Although she had no formal education to teach deaf children, in 1863, she was hired as a private tutor by the Cushing family to train their deaf daughter, Fanny. Rogers initially used both oral and sign methods, instructing Fanny to speak and to use her fingers to spell words. However, Rogers soon became aware that it was unwise to use both methods, so she turned completely toward the oral method. As Fanny gradually learned to speak, Rogers and her method became famous throughout the state.

Her success in teaching Fanny attracted the attention of Gardiner Hubbard, the Massachusetts businessman whose daughter Mabel was also deaf (she would later marry Alexander Graham Bell). Hubbard substantially supported Rogers, helping her to set up a school for the deaf in 1866, in Chelmsford, Massachusetts. The school initially had five students.

===Auditory/oral vs. sign language===
Rogers initially met strong resistance in using her oral method of education, as the educators of the deaf in the United States were traditionally inclined toward sign language. The controversy between auditory/oral and sign language educational method is an old controversy in deaf education. In the United States, ever since Thomas Hopkins Gallaudet founded the American School for the Deaf in Hartford, Connecticut, in 1817, the sign language method dominated deaf education. On the other hand, in Europe the auditory/oral method was the preferred method of education of the deaf.

Both approaches have certain pros and cons. The oral method stresses the importance of speech and oral language development. It emphasizes lips- and contextual-visual-clues-reading from the face and body.

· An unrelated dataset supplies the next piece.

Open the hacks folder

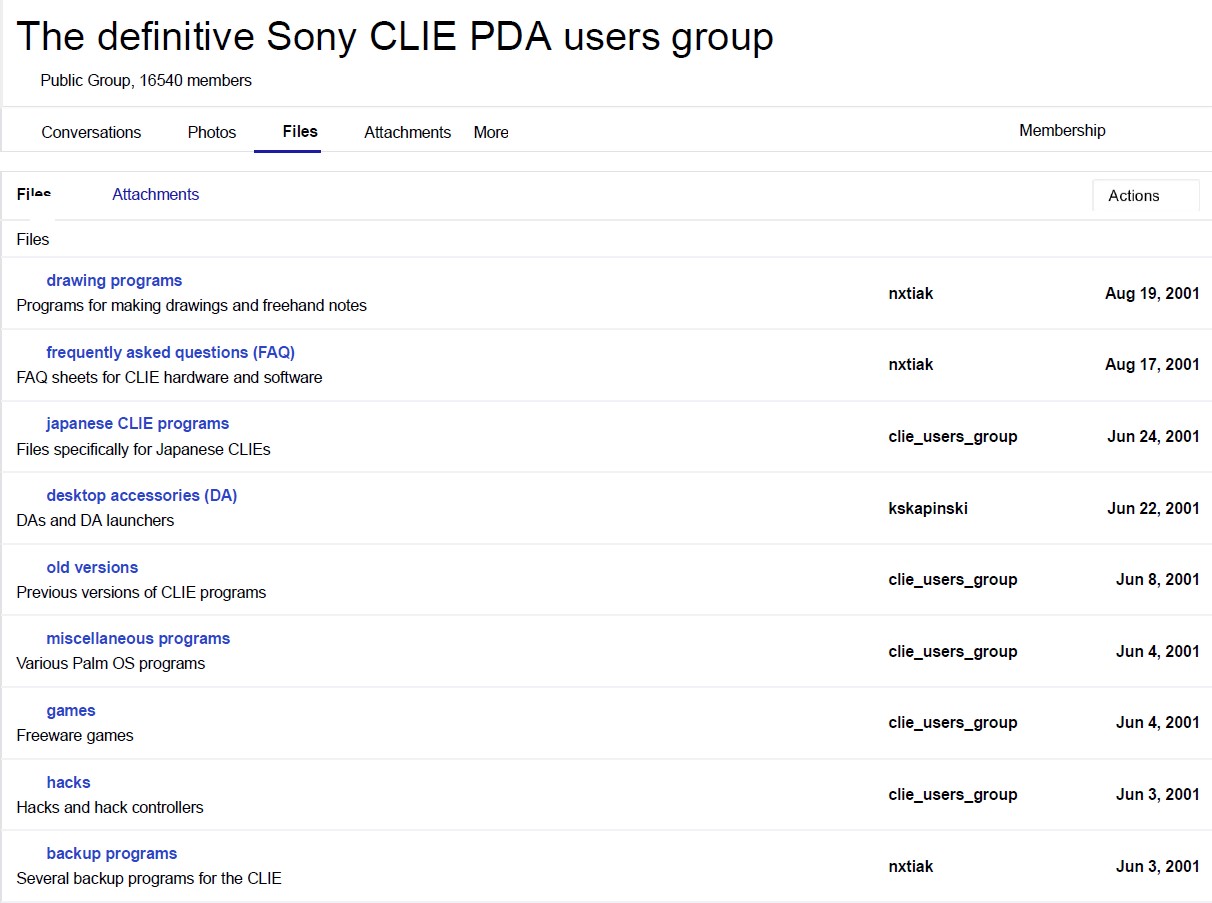pyautogui.click(x=67, y=782)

It also teaches to speak rather than to sign. The major drawback of this method, however is that it requires lot of time and effort from teachers to teach an individual even the basic words, and little can be unsterstood without additional visual cues like fingerspelling. Sometimes the results are quite limited, with an individual being able to speak only a dozen or more words.

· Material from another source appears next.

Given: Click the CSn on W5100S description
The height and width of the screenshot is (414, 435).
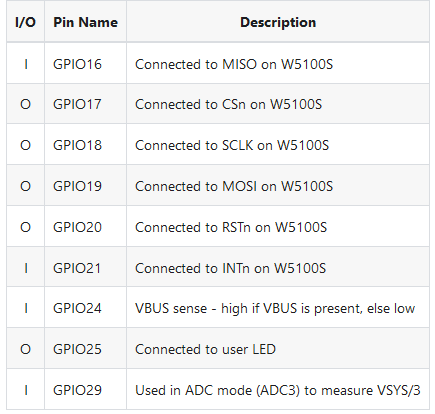Looking at the screenshot, I should [x=228, y=105].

On the other side, sign language is a fully developed and autonomous language which individuals can learn with relative ease. It can be used to express a whole range of things which are impossible for individuals who can utilize only a limited amount of words. The drawback, however, is that deaf individuals sometimes totally depend on signing, and can barely communicate with people who do not know sign language.

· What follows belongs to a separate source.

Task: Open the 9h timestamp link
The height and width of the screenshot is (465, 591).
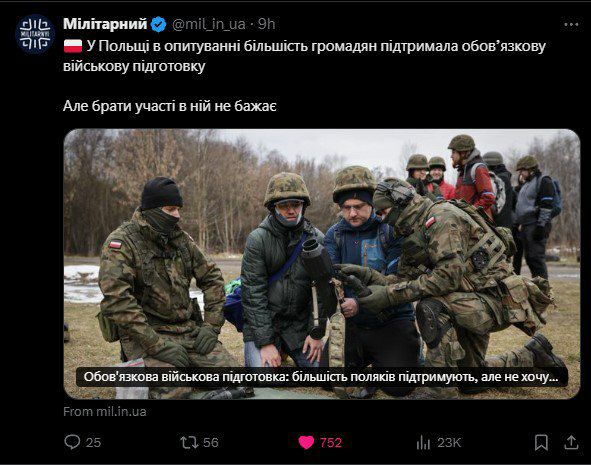Action: coord(266,24)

===Clarke School for the Deaf===
In 1867, John Clarke, a wealthy merchant who lost his hearing in his later years, opened a school for the deaf in Northampton, Massachusetts. He invited Rogers to serve as its first director. The school was the first U.S. institution to teach the deaf by articulation and lip reading rather than by signing. It was also the first school that emphasized the need to start teaching children at an early age.

Rogers served as the director at the Clarke School from 1867 to 1886. She worked at the school with Alexander Graham Bell, who implemented his father's Visible Speech System to teach instructors in the oral method of teaching.

===Later years===
Poor health forced Rogers to leave the directorship of the Clarke School in 1886, and was succeeded by Caroline A. Yale. She returned to her home in North Billerica, Massachusetts, where she opened a kindergarten.

Harriet Burbank Rogers died on December 12, 1919, aged 85, in North Billerica, Massachusetts.

==Legacy==
The oral method of instruction was initially opposed by many in the United States, where sign language was preferred as the primary mode of communication for the deaf. However, Rogers' success in teaching deaf children to speak swayed public opinion on this matter in another direction, opening the door for the method of auditory/oral instruction in many American schools.